**SHORT TASK:** Write out the lines from the one containing "The image size is (1176, 1012)." down to the one containing "will [390, 274].". Swap every "Task" for "Goal" and leave everything else as it is.

[Records from a data source]
◇ ◇ ◇ ◇ ◇

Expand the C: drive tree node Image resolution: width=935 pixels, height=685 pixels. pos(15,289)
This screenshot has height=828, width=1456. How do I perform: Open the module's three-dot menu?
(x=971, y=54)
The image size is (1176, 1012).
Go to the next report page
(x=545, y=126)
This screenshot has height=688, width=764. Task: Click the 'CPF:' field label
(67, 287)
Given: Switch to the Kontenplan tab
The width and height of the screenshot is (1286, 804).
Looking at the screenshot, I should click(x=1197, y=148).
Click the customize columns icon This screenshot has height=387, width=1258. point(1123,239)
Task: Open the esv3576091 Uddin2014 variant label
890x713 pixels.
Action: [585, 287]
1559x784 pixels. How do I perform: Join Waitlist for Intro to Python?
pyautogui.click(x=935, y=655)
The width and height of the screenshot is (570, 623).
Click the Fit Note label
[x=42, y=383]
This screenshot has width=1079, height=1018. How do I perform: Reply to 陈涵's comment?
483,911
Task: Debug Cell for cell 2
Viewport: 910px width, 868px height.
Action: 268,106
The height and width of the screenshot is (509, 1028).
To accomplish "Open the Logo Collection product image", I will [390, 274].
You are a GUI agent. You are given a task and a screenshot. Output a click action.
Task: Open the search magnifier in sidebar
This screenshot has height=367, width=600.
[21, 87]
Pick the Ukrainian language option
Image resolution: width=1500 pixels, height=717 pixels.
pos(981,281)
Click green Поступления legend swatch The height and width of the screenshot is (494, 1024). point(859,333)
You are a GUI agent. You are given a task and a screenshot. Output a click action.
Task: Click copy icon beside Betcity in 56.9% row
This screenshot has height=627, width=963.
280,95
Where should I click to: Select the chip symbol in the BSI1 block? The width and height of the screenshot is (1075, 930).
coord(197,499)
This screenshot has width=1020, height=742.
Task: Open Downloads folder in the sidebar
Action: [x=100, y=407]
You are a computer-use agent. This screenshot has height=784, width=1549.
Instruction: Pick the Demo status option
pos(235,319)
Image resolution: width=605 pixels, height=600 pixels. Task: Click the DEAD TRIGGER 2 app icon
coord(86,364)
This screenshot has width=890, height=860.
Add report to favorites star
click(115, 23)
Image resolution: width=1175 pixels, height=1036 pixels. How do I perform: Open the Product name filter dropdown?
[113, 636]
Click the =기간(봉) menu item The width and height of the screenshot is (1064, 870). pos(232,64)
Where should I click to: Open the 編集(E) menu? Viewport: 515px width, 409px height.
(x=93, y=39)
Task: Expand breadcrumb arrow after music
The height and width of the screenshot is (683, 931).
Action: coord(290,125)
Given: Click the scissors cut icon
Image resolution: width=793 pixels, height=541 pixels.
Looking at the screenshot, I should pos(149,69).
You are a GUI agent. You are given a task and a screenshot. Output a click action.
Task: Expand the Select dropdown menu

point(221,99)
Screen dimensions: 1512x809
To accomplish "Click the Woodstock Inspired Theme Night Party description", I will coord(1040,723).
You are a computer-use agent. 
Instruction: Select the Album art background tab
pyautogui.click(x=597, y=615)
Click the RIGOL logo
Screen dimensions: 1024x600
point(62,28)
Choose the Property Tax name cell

◇ ◇ ◇ ◇ ◇

**RESULT FOR THIS EXERCISE:**
The image size is (1176, 1012).
Go to the next report page
(x=545, y=126)
This screenshot has height=688, width=764. Goal: Click the 'CPF:' field label
(67, 287)
Given: Switch to the Kontenplan tab
The width and height of the screenshot is (1286, 804).
Looking at the screenshot, I should click(x=1197, y=148).
Click the customize columns icon This screenshot has height=387, width=1258. point(1123,239)
Goal: Open the esv3576091 Uddin2014 variant label
890x713 pixels.
Action: [585, 287]
1559x784 pixels. How do I perform: Join Waitlist for Intro to Python?
pyautogui.click(x=935, y=655)
The width and height of the screenshot is (570, 623).
Click the Fit Note label
[x=42, y=383]
This screenshot has width=1079, height=1018. How do I perform: Reply to 陈涵's comment?
483,911
Goal: Debug Cell for cell 2
Viewport: 910px width, 868px height.
Action: 268,106
The height and width of the screenshot is (509, 1028).
To accomplish "Open the Logo Collection product image", I will [390, 274].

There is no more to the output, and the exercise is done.